# About this exercise
Down to the final line, print the records again exactly.

□ □ □ □

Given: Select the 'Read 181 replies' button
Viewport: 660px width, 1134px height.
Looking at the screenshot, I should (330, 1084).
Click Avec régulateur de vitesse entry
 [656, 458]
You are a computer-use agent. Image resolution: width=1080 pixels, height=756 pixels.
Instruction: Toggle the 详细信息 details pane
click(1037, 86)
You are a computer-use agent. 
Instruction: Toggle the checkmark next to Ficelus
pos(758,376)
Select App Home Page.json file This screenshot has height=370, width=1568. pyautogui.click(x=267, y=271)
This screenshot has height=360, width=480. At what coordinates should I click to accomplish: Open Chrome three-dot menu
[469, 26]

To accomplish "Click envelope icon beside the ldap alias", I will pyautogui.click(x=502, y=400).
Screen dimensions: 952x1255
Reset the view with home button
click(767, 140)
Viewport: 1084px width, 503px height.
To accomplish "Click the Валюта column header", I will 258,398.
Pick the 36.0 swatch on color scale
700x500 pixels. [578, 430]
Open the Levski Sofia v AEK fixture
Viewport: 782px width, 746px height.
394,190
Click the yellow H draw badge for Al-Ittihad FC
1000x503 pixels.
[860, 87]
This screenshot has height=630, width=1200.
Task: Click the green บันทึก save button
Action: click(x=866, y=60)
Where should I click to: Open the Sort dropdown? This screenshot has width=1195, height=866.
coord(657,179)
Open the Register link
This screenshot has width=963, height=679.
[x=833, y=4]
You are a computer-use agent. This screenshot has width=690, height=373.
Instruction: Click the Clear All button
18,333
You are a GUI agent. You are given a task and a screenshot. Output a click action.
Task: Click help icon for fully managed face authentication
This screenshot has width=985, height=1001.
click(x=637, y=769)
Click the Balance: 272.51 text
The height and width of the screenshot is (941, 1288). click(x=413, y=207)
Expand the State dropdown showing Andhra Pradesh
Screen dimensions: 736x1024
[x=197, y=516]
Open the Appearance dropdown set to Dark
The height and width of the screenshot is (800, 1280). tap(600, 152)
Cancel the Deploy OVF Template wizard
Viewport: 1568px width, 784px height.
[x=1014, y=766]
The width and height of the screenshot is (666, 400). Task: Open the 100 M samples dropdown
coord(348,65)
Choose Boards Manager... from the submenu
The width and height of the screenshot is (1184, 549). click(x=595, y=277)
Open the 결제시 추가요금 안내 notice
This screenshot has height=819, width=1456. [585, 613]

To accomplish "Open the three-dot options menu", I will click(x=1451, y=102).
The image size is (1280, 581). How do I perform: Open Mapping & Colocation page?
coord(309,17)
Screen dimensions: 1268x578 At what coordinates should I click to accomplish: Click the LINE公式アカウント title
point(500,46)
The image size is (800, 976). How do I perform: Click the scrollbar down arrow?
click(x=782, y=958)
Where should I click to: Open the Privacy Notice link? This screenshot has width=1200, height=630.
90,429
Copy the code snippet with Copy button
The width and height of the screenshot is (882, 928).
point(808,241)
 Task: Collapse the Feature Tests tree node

□ □ □ □

# Written answer
Given: Select the 'Read 181 replies' button
Viewport: 660px width, 1134px height.
Looking at the screenshot, I should (330, 1084).
Click Avec régulateur de vitesse entry
 [656, 458]
You are a computer-use agent. Image resolution: width=1080 pixels, height=756 pixels.
Instruction: Toggle the 详细信息 details pane
click(1037, 86)
You are a computer-use agent. 
Instruction: Toggle the checkmark next to Ficelus
pos(758,376)
Select App Home Page.json file This screenshot has height=370, width=1568. pyautogui.click(x=267, y=271)
This screenshot has height=360, width=480. At what coordinates should I click to accomplish: Open Chrome three-dot menu
[469, 26]

To accomplish "Click envelope icon beside the ldap alias", I will pyautogui.click(x=502, y=400).
Screen dimensions: 952x1255
Reset the view with home button
click(767, 140)
Viewport: 1084px width, 503px height.
To accomplish "Click the Валюта column header", I will 258,398.
Pick the 36.0 swatch on color scale
700x500 pixels. [578, 430]
Open the Levski Sofia v AEK fixture
Viewport: 782px width, 746px height.
394,190
Click the yellow H draw badge for Al-Ittihad FC
1000x503 pixels.
[860, 87]
This screenshot has height=630, width=1200.
Task: Click the green บันทึก save button
Action: click(x=866, y=60)
Where should I click to: Open the Sort dropdown? This screenshot has width=1195, height=866.
coord(657,179)
Open the Register link
This screenshot has width=963, height=679.
[x=833, y=4]
You are a computer-use agent. This screenshot has width=690, height=373.
Instruction: Click the Clear All button
18,333
You are a GUI agent. You are given a task and a screenshot. Output a click action.
Task: Click help icon for fully managed face authentication
This screenshot has width=985, height=1001.
click(x=637, y=769)
Click the Balance: 272.51 text
The height and width of the screenshot is (941, 1288). click(x=413, y=207)
Expand the State dropdown showing Andhra Pradesh
Screen dimensions: 736x1024
[x=197, y=516]
Open the Appearance dropdown set to Dark
The height and width of the screenshot is (800, 1280). tap(600, 152)
Cancel the Deploy OVF Template wizard
Viewport: 1568px width, 784px height.
[x=1014, y=766]
The width and height of the screenshot is (666, 400). Task: Open the 100 M samples dropdown
coord(348,65)
Choose Boards Manager... from the submenu
The width and height of the screenshot is (1184, 549). click(x=595, y=277)
Open the 결제시 추가요금 안내 notice
This screenshot has height=819, width=1456. [585, 613]

To accomplish "Open the three-dot options menu", I will click(x=1451, y=102).
The image size is (1280, 581). How do I perform: Open Mapping & Colocation page?
coord(309,17)
Screen dimensions: 1268x578 At what coordinates should I click to accomplish: Click the LINE公式アカウント title
point(500,46)
The image size is (800, 976). How do I perform: Click the scrollbar down arrow?
click(x=782, y=958)
Where should I click to: Open the Privacy Notice link? This screenshot has width=1200, height=630.
90,429
Copy the code snippet with Copy button
The width and height of the screenshot is (882, 928).
point(808,241)
 Task: Collapse the Feature Tests tree node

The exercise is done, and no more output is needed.